-- Start Supplied material --

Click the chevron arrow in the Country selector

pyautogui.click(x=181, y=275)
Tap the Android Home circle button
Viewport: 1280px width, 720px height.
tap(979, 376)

-- End Supplied material --

• Given request: Place each non-blank line of the material above into a Markdown table with the columns Row and Text, numbering the rows in order and leaving out blank lines.

• Solution to this exercise:
| Row | Text |
|---|---|
| 1 | Click the chevron arrow in the Country selector |
| 2 | pyautogui.click(x=181, y=275) |
| 3 | Tap the Android Home circle button |
| 4 | Viewport: 1280px width, 720px height. |
| 5 | tap(979, 376) |